In sum, the nudes in this exhibition repudiate the machine model of the human being and of the human body. They inaugurate a return to the “human aesthetic” that prevailed in art before the modern period, when the mechanical model of the body took over, artists being fascinated by machines that seemed to function more efficiently—and automatically–than bodies. The body is not merely a “plastically valid object” but subjective in import—its “plasticity” is innately subjective: convincing art is not merely a matter of plastic—formal—engineering but of subjective validity. The nude reveals the body ego—the most fundamental and indispensable ego, as Freud said—in all its expressive glory, conveying its unadulterated sensuous and sensual power, in contrast to the clothed body, which is emblematic of the socially controlled and engineered body ego—the body as a social robot, its innate sensuousness and sensuality muted, indeed, denied.
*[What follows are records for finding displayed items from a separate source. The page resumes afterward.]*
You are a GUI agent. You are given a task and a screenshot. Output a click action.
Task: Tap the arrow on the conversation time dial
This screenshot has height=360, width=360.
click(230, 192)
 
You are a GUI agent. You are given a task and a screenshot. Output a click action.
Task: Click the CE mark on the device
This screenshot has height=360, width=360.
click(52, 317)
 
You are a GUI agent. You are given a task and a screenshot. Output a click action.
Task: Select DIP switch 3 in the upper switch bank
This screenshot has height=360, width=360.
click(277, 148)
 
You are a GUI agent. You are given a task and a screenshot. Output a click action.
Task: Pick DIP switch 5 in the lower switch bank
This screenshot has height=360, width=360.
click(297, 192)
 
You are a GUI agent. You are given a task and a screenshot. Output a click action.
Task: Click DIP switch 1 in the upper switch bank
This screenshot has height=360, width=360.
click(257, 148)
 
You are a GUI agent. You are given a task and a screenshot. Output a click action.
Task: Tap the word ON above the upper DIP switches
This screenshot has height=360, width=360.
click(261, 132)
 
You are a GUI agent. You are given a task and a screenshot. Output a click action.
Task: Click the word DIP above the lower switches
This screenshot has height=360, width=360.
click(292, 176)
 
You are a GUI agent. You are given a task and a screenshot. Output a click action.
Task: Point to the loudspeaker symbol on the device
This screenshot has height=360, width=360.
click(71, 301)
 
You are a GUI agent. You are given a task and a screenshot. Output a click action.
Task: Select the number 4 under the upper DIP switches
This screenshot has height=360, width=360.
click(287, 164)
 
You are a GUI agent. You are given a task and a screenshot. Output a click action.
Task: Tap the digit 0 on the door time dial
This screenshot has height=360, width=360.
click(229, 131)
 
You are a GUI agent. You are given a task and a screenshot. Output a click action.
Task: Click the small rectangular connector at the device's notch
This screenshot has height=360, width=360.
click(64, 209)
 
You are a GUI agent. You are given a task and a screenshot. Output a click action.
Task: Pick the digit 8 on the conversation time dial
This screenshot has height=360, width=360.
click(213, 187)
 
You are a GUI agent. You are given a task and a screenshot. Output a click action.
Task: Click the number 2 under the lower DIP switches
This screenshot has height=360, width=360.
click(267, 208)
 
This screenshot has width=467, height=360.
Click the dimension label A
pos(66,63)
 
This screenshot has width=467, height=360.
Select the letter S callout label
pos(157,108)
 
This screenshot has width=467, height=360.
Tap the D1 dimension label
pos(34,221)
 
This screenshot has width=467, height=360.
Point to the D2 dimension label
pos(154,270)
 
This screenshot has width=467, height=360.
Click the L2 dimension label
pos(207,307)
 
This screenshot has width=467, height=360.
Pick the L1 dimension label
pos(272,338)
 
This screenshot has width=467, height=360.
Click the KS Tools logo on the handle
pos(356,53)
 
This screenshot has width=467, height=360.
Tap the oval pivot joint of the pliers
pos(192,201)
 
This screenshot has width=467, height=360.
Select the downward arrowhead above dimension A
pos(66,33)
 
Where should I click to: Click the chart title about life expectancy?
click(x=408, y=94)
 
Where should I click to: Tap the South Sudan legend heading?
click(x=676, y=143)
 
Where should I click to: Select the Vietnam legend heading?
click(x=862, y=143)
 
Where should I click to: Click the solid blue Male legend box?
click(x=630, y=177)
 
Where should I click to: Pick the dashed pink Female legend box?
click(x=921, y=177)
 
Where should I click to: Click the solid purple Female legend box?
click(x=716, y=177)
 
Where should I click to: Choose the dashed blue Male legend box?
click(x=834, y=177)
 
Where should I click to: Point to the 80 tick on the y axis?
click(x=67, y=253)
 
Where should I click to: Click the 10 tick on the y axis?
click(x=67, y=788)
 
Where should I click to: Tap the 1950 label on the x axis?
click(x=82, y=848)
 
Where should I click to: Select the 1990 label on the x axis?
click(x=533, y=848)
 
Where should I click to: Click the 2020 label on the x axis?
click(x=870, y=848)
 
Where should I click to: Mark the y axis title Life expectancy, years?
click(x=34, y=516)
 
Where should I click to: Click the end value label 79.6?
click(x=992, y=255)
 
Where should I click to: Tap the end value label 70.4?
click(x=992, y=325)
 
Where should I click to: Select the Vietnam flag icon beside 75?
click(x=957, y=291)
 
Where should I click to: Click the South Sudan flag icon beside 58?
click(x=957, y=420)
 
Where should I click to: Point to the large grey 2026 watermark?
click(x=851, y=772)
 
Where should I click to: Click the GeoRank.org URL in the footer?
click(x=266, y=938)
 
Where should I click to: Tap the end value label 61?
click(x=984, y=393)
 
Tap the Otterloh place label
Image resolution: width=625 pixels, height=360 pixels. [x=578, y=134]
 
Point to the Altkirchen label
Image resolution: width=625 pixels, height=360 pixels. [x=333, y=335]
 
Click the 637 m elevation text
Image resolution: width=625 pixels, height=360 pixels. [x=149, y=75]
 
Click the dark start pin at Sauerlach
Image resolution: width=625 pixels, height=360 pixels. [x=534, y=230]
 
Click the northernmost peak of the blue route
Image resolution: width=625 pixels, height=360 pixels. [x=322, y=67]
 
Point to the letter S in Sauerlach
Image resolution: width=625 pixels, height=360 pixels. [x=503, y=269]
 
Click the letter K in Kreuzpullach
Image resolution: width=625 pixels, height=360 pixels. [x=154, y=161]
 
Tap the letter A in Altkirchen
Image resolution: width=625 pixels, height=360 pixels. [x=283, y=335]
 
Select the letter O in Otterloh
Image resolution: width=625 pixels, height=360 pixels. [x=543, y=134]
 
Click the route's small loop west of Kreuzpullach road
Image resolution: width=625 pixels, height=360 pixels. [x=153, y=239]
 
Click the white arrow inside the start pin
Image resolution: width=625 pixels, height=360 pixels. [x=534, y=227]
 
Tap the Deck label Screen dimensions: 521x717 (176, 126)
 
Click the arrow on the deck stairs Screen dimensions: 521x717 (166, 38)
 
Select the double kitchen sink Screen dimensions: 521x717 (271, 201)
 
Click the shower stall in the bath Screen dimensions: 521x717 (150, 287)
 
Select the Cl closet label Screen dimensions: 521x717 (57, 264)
The nude cannot be engineered into social conformity, but always remains uncannily nonconformist however ideal and beautiful its form: indeed, idealism and beauty are always nonconformist, even when they seem to conform to reality, as the ideal and beautiful bodies of the ancient Aphrodite do—not despite themselves, but because the ideal and the beautiful always contain the real and ugly, like the piece of dirt that irritates and stresses the oyster into producing an artistic pearl, uncannily irregular and regular at once, and thus dialectically poignant, like the body, which is both raw and refined, instinctive and proportioned, like the human mind. Many of the nudes in this exhibition are amazing pearls of art and life.

“Life,” von Bertalanffy writes, “is not a comfortably settling down in pre-ordained grooves of being: at its best, it is élan vital, inexorably driven towards a higher form of existence.” The same can be said of art–at least before it lost its élan vital, that is, became Duchampian and Warholian, and forgot that its purpose is to celebrate life, overcoming our fear of it by making it seem less strange, and so unconsciously estranging and hateful. The nudes in this exhibition do not comfortably settle down in pre-ordained grooves of art, but convey the élan vital of the body, promising the aesthetic perfection of ideal beauty—the sensuous and sensual subtlety of the body sublimated in epitomizing form–without denying the vulnerability of the all too human living flesh. In other words, they are as full of mind as they are ripe with matter.